Repo rate likely to drop first time since April ’12

Tags: Banking

Government’s recent efforts to lift economy trigger move

The Reserve Bank of India (RBI) is expected to reward the government next week for its efforts to reform the economy and bring its finances under control by announcing its first cut in interest rates in nine months.

RBI has been growing in confidence that the government, gripped by inertia for much of last year, is finally doing its bit to lift an economy that has slumped to its slowest pace of growth in a decade.
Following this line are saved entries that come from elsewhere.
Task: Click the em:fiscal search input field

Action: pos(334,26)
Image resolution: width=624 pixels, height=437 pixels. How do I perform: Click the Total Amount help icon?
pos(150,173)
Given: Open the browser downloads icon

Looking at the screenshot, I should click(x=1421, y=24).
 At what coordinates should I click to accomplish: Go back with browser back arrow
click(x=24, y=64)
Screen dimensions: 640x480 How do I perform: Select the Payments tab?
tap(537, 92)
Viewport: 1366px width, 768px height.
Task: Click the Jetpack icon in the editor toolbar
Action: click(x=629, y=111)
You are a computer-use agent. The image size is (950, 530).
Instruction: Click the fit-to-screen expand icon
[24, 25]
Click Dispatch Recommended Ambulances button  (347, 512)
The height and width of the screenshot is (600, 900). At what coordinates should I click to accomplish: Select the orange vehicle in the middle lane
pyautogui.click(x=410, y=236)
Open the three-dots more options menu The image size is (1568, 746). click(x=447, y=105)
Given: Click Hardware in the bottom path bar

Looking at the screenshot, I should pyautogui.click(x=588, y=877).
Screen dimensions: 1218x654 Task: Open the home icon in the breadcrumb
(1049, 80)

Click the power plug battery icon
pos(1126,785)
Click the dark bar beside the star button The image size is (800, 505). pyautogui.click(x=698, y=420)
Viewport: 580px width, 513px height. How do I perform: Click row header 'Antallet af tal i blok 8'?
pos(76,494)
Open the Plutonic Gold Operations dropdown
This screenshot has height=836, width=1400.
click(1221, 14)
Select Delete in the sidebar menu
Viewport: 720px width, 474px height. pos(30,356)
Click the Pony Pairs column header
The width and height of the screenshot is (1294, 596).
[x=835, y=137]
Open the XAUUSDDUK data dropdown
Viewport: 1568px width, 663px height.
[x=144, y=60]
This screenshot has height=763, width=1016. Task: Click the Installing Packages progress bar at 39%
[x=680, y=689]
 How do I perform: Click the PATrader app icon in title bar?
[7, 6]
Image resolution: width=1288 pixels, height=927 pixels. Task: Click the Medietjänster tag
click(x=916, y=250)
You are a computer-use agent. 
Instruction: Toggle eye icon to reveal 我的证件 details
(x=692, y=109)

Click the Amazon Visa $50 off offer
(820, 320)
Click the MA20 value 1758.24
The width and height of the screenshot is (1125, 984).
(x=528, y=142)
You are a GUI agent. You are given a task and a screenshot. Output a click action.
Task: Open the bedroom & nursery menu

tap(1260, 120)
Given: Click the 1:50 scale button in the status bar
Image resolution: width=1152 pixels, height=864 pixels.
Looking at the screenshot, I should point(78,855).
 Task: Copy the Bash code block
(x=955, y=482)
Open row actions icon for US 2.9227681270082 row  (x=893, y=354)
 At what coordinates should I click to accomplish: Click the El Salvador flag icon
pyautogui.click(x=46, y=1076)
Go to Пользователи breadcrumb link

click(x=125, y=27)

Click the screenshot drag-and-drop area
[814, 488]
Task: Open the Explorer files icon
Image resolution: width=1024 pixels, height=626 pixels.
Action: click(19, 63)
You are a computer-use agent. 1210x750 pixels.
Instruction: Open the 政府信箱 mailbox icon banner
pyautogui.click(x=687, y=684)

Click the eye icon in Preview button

“The government has gone ahead with all the promises it had made three to four months earlier. There have been pretty substantial measures on the fiscal deficit front,” said Samiran Chakrabarty, head of research at Standard Chartered Bank in Mumbai.

To an extent, that will be comforting for RBI.

Inflation is also heading in the right direction as far as the central bank is concerned. Wholesale price inflation, the main price gauge, fell to a three-year low of just over 7 per cent in December.

Since mid-December, yields on 10-year government bonds have pulled back to 7.86 per cent, from above 8 per cent, in anticipation of a rate cut. The slide marked the first time the yield had dropped below 8 per cent since early 2011.

However, RBI remains cautious with inflation around 7 per cent. Last week, governor Duvvuri Subbarao said inflation remained too high, a comment that dashed financial market expectations for a more aggressive rate cut of 50 basis points.

Most economists expect the central bank to cut its policy repo rate by 25 basis points on Tuesday to 7.75 per cent and follow it up with a cumulative 75 bps of cuts by the end of September, a Reuters poll showed last week.

“RBI cannot be very aggressive in rate cuts. Our view is that inflation is unlikely to fall sustainably below 7 per cent. There are lot of suppressed inflationary pressures that will add to it,” said Sonal Varma, India economist at Nomura in Mumbai.